To their credit, the folks at Detroit's Music Hall have recently established a new concert space that meets all the criteria for presenting jazz in the most intimate of club settings. The Jazz Cafe, in fact, has to be one of the best venues in the Northeast to take in a jazz show: moreover, they've been able to bring in heavy names with an ambitious series featuring some of the finest musicians on the international scene performers who otherwise seldom venture through this part of the country. And if they have, they've fronted local rhythm sections, which rarely leads to the kind of finely tuned expression that can be heard from a working ensemble.
Hitting town just a few days before Christmas, trumpeter Jim Rotondi fronted an all-star conglomerate of New York heavies for a two-night stint that brought in healthy crowds. Opening the first set of the Saturday night gig, Rotondi would take the stage with vibes man Joe Locke, pianist Danny Grissett, bassist Barak Mori, and drummer Billy Drummond. The brisk pace of "Stranger Than Fiction" gave notice that these men were there to play and over the course of the evening the energy would never wane, Drummond providing explosive impetus for some staggering solos by both Rotondi and Locke.
With a knowing sense of pacing, Rotondi built both sets around some of his originals, a few old bebop standards and some lesser-known contemporary items such as James Williams's "For My Nephews." Apropos for the holiday season, the trumpeter also served up warm and ardent versions of "Christmas Time Is Here" and "The Christmas Song." As for Rotondi's own compositions, he's always had a knack for writing pieces that speak in the mainstream vernacular while pushing towards something fresh and new. Both "Shu Shu" and "Gravitude" were striking new pieces that Rotondi and the band delivered with assurance and finesse.

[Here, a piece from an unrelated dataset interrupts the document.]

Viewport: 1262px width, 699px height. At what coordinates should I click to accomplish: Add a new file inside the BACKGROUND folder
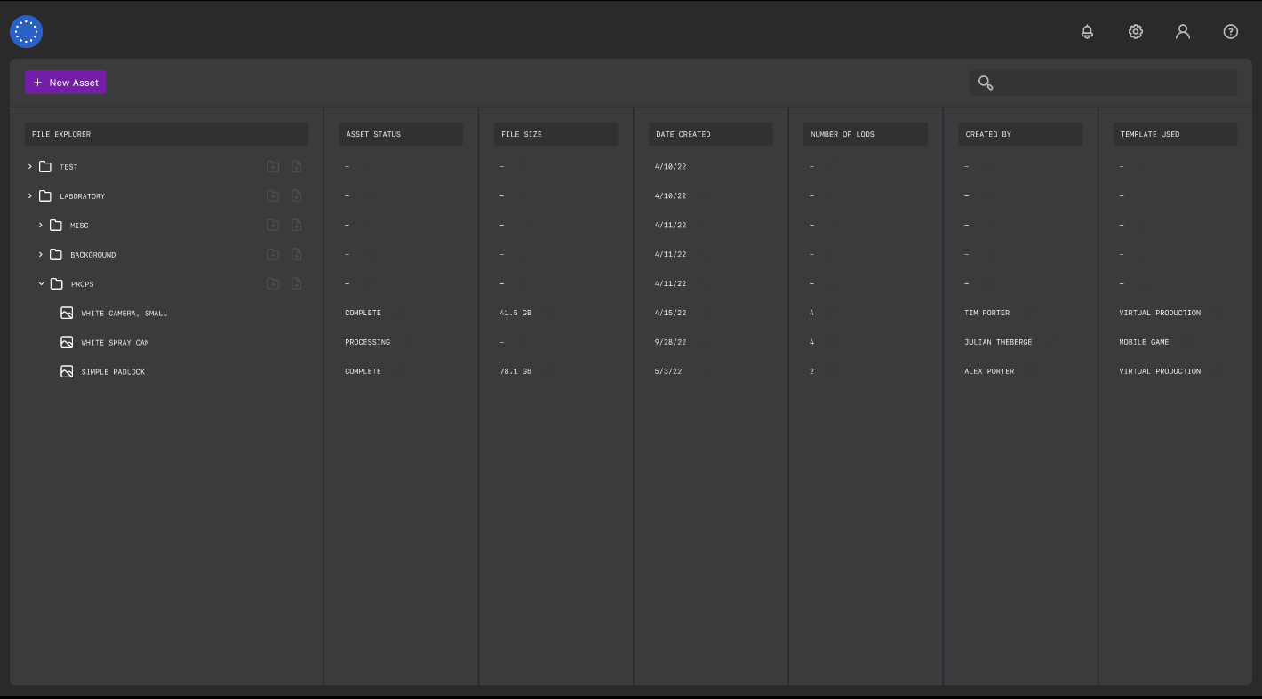[296, 254]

Not to take anything away from the other guys in the band, but I found myself for the better part of the evening shifting a good deal of my attention to either Drummond or Locke. While the old axiom states that the drummer should not overpower the band with volume, Drummond came on like a steamroller and pushed the soloists in ways I've never witnessed in a club setting. The end product was electric and visceral. As a soloist, Locke is something to behold, leaping across the expanse of his instrument and looking back at his ensemble mates often with a large smile before delving into another spurt of frenetic activity. With all this talent up front, it was all the more essential that the bottom end provide musical anchor, and Mori had no trouble filling that role. Furthermore, Grissett held his own in this fast company, demonstrating that his is a star on the rise.
By the end of the second set, it was way into the early morning hours, yet each member of the quintet was more than amicable while meeting and greeting patrons for some banter and autographs. Spirits were riding high to the point that the club was already promising a return engagement from this band sometime in the New Year. In the final analysis, Rotondi and Locke are among those players who lead the pack in demonstrating how vital the mainstream tradition continues to be, providing welcome assurance for those of us who love this music. With musicians like these and allies such as Music Hall and the Jazz Cafe, the future of the music does appear to be in good hands.